List every person named in the numbered question wording of the literary criticism quiz, leaving out the lettered answer choices.

● Page
start

7. According to Coleridge, what is it that dissolves, diffuses, dissipates, in order to recreate and to unify?
  • (A)Fancy
  • (B)Secondary imagination
  • (C)Epiphany
  • (D)Sensibility
8. Odes and Epodes was written by:
  • (A)Longinus
  • (B)Horace
  • (C)Aristotle
  • (D)Plato
9. Who said, “The effect of elevated language upon audience is not persuasion but transport.”?
  • (A)Cacecilius
  • (B)Plotinus
  • (C)Horace
  • (D)Longinus
10. Shakespeare, according to Johnson offers:
  • (A)Particular manners peculiar to individuals
  • (B)Particular manners peculiar to time
  • (C)Particular manners peculiar to place
  • (D)Representation of general nature
11. Wordsworth writes, “Humble and rustic life was generally chosen, because, in that condition, the essential passions of heart ___.”

end

● Recorded information
start

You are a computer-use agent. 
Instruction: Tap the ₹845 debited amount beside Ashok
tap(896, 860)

end
start

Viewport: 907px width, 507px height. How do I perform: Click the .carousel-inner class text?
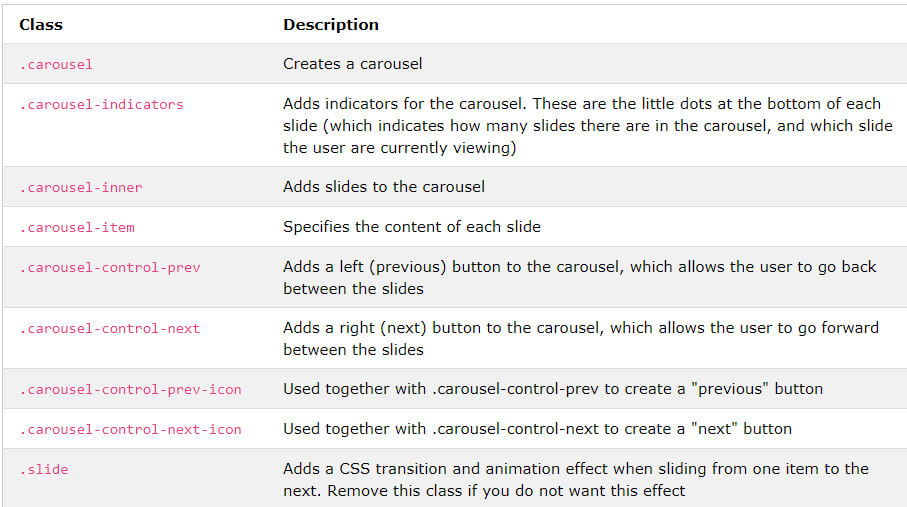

end

● Result of the task
Coleridge, Shakespeare, Johnson, Wordsworth